This class will develop a data module (input method ) for plugging in the utilities as well as the data. Pytorch lightning is not used commonly but it makes sure fast model training and running. 

 # data module for pytorch lightning
 class NewsSummaryDataModule(pl.LightningDataModule):
     def __init__(
         self,
         # pass in train data
         train_df: pd.DataFrame,
         # pass in test data
         test_df: pd.DataFrame,
         # tokenizer
         tokenizer: T5Tokenizer,
         # batch_size
         batch_size: int = 8,
         # length of sequence
         text_max_token_len: int = 512,
         # length of output sequence
         summary_max_token_len: int = 128
     ):
         super().__init__()
         # storing the data in class objects
         self.train_df = train_df
         self.test_df = test_df
         self.batch_size = batch_size
         self.tokenizer = tokenizer
         self.text_max_token_len = text_max_token_len
         self.summary_max_token_len = summary_max_token_len
     # automatically called by the trainer  
     def setup(self, stage=None):
         self.train_dataset = NewsSummaryDataset(
             self.train_df,
             self.tokenizer,
             self.text_max_token_len,
             self.summary_max_token_len
         )
         self.test_dataset = NewsSummaryDataset(
             self.test_df,
             self.tokenizer,
             self.text_max_token_len,
             self.summary_max_token_len
         )
     # for train data
     def train_dataloader(self):
         return DataLoader(
             self.train_dataset,
             batch_size=self.batch_size,
             shuffle=True,
             num_workers=2
         )
   # for test data
     def test_dataloader(self):
         return DataLoader(
             self.test_dataset,
             batch_size=self.batch_size,
             shuffle=True,
             num_workers=2
         )
     # valid data
     def val_dataloader(self):
         return DataLoader(
             self.test_dataset,
             batch_size=self.batch_size,
             shuffle=True,
             num_workers=2
         ) 
Load, Fine-Tune, the Model

We have to load the T5 model having 222M params and instantiate it with the model with setting up the number of epochs and batch size.
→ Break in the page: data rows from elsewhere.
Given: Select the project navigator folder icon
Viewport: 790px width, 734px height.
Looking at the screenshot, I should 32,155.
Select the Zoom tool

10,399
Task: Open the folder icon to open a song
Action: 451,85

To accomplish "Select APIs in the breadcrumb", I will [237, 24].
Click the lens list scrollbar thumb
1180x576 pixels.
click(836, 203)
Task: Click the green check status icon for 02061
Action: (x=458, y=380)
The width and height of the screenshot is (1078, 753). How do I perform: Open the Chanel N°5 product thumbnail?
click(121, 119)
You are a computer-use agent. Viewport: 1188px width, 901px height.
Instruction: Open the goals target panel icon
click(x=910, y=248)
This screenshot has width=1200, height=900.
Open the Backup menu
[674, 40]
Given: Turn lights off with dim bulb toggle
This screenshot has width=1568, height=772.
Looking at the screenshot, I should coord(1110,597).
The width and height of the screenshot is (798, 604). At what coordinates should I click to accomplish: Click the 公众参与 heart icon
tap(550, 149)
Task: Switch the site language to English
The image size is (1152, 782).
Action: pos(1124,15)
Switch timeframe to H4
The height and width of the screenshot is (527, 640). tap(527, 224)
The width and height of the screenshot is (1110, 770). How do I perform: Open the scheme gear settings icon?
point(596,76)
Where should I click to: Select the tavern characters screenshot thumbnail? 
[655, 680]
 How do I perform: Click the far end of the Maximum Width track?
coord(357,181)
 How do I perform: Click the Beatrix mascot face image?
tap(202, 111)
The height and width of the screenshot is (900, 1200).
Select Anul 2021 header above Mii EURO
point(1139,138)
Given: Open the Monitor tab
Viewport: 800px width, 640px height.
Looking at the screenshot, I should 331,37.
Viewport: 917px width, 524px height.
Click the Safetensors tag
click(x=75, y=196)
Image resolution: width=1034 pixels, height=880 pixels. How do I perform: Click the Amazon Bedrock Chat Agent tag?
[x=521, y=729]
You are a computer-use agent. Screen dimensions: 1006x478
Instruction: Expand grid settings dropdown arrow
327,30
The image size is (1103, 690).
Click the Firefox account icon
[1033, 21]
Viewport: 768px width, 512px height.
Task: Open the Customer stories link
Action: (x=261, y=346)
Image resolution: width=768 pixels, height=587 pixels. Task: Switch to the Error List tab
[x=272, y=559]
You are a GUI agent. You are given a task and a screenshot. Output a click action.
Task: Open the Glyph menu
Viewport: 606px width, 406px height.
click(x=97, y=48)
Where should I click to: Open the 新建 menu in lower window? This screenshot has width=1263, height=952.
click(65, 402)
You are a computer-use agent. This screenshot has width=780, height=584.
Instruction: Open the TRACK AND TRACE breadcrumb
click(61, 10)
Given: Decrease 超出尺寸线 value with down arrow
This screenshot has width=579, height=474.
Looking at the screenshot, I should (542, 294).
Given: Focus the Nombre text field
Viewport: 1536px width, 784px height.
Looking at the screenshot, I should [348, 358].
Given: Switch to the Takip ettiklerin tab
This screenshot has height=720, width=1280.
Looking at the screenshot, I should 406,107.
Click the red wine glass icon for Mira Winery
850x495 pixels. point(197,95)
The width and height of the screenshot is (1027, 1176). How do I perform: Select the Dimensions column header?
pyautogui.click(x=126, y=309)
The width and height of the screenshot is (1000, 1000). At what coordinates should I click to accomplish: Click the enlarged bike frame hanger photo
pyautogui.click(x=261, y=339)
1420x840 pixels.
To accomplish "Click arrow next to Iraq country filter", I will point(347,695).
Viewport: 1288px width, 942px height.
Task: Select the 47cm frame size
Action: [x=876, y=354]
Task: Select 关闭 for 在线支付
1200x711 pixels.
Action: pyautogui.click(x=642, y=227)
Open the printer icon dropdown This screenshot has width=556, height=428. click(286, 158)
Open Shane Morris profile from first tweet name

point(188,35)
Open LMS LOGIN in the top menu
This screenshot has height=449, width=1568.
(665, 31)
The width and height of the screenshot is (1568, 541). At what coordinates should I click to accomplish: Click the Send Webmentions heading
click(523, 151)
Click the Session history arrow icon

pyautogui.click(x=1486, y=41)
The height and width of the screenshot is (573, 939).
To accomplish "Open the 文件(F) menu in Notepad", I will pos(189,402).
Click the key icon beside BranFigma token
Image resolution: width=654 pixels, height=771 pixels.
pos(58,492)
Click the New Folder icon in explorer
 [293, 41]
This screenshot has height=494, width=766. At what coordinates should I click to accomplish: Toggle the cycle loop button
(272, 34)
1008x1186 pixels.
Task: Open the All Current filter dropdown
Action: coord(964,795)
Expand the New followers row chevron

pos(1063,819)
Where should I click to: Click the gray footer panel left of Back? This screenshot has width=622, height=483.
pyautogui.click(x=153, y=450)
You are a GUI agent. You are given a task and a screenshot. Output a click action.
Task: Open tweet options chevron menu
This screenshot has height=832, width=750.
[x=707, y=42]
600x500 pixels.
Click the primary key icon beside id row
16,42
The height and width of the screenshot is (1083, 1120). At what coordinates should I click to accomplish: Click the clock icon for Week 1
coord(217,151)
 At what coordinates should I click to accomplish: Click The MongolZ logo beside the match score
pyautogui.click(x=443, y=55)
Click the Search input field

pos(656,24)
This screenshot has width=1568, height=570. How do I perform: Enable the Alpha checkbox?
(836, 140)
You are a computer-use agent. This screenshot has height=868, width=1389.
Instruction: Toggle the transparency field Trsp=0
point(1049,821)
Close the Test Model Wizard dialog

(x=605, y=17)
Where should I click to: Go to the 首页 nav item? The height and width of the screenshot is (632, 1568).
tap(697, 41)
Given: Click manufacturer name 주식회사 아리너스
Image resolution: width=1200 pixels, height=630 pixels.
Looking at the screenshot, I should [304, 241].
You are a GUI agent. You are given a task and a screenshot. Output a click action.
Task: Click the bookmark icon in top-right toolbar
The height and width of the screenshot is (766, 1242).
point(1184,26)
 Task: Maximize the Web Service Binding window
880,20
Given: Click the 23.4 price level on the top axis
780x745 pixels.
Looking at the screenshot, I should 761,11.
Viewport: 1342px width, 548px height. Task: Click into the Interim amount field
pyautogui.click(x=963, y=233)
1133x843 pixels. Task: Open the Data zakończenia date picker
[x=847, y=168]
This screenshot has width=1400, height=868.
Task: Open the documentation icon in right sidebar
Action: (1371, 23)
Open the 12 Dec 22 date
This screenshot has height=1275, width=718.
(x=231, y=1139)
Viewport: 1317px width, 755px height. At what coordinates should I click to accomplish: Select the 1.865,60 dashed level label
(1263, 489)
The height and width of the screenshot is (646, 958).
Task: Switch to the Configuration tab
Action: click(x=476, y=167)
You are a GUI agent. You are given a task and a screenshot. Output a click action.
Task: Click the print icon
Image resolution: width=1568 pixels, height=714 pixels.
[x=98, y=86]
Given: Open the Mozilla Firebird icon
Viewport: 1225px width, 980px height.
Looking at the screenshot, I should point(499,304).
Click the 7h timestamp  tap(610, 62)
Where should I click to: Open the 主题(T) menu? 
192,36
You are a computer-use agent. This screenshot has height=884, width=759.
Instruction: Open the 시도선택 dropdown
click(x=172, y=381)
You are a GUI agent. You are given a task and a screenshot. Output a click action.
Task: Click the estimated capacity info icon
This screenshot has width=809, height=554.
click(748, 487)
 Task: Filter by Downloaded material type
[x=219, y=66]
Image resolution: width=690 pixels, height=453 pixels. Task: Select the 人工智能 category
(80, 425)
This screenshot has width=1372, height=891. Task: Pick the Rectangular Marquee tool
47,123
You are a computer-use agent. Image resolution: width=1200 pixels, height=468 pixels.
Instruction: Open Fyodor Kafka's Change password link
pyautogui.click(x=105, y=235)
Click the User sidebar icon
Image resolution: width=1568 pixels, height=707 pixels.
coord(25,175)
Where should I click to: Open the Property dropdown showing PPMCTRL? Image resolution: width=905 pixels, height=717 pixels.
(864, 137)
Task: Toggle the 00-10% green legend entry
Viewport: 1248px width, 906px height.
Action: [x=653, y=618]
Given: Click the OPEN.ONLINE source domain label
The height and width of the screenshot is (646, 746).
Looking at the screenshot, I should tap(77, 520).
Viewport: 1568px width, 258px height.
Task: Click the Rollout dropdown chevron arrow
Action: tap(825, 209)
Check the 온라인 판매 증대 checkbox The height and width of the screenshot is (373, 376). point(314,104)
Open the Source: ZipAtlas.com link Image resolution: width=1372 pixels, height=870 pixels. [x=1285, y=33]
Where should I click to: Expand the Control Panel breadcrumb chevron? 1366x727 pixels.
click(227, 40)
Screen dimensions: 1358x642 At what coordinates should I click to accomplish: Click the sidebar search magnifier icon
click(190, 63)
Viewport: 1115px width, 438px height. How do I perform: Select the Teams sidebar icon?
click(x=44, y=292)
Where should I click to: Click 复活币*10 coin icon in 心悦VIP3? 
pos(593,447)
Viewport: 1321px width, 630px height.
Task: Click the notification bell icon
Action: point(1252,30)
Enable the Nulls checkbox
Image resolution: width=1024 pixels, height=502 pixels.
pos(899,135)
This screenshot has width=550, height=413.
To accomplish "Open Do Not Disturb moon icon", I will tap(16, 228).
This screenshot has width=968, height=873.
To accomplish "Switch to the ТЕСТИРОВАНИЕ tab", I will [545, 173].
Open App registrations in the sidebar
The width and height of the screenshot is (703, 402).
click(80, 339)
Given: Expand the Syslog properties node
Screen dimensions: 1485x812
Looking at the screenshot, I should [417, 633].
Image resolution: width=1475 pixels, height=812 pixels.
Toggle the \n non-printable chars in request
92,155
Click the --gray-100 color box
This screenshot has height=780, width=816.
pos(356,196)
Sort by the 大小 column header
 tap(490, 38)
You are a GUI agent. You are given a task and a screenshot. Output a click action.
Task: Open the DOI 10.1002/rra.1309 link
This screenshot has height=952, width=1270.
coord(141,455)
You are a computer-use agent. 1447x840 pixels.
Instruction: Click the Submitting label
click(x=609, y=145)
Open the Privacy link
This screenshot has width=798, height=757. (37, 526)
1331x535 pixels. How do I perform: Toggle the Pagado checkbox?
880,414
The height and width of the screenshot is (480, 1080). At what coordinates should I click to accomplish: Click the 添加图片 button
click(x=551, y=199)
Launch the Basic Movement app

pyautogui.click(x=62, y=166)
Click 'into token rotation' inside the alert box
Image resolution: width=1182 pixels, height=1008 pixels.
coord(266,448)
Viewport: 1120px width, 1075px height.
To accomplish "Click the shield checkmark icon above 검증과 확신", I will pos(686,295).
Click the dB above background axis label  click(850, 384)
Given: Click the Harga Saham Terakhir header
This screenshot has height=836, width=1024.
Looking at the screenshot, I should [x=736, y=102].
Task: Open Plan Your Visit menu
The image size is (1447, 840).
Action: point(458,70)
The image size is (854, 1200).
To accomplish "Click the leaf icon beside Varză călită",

We also have to name the tokenizer (T5 tokenizer as it saves time) to be used ahead.

 # leveraging the base T5 transformer
 MODEL_NAME = 't5-base'
 # instantiate the tokenizer
 tokenizer = T5Tokenizer.from_pretrained(MODEL_NAME)
 # empty lists which are to be filled
 text_token_counts, summary_token_counts = [], []
 # traversing train data
 for _, row in train_df.iterrows():
   # encode the data points
     text_token_count = len(tokenizer.encode(row['text']))
     text_token_counts.append(text_token_count)
     # do the same with the summary
     summary_token_count = len(tokenizer.encode(row['summary']))
     summary_token_counts.append(summary_token_count)   
 # plotting for token lengths and counts
 fig, (ax1, ax2) = plt.subplots(1, 2)
 sns.histplot(text_token_counts, ax=ax1)
 # the same for summary
 ax1.set_title('full text token counts')
 sns.histplot(summary_token_counts, ax=ax2)
 # number of epochs is less because number of parameters is high
 N_EPOCHS = 3
 BATCH_SIZE = 8
 # call the data module
 data_module = NewsSummaryDataModule(train_df, test_df, tokenizer) 
Class for Model Summary

Model summary is for defining the properties of the model and all the arguments including loss function , learning rate and optimizer,  so on. Separate functions for training step, validation and testing with quantities returned.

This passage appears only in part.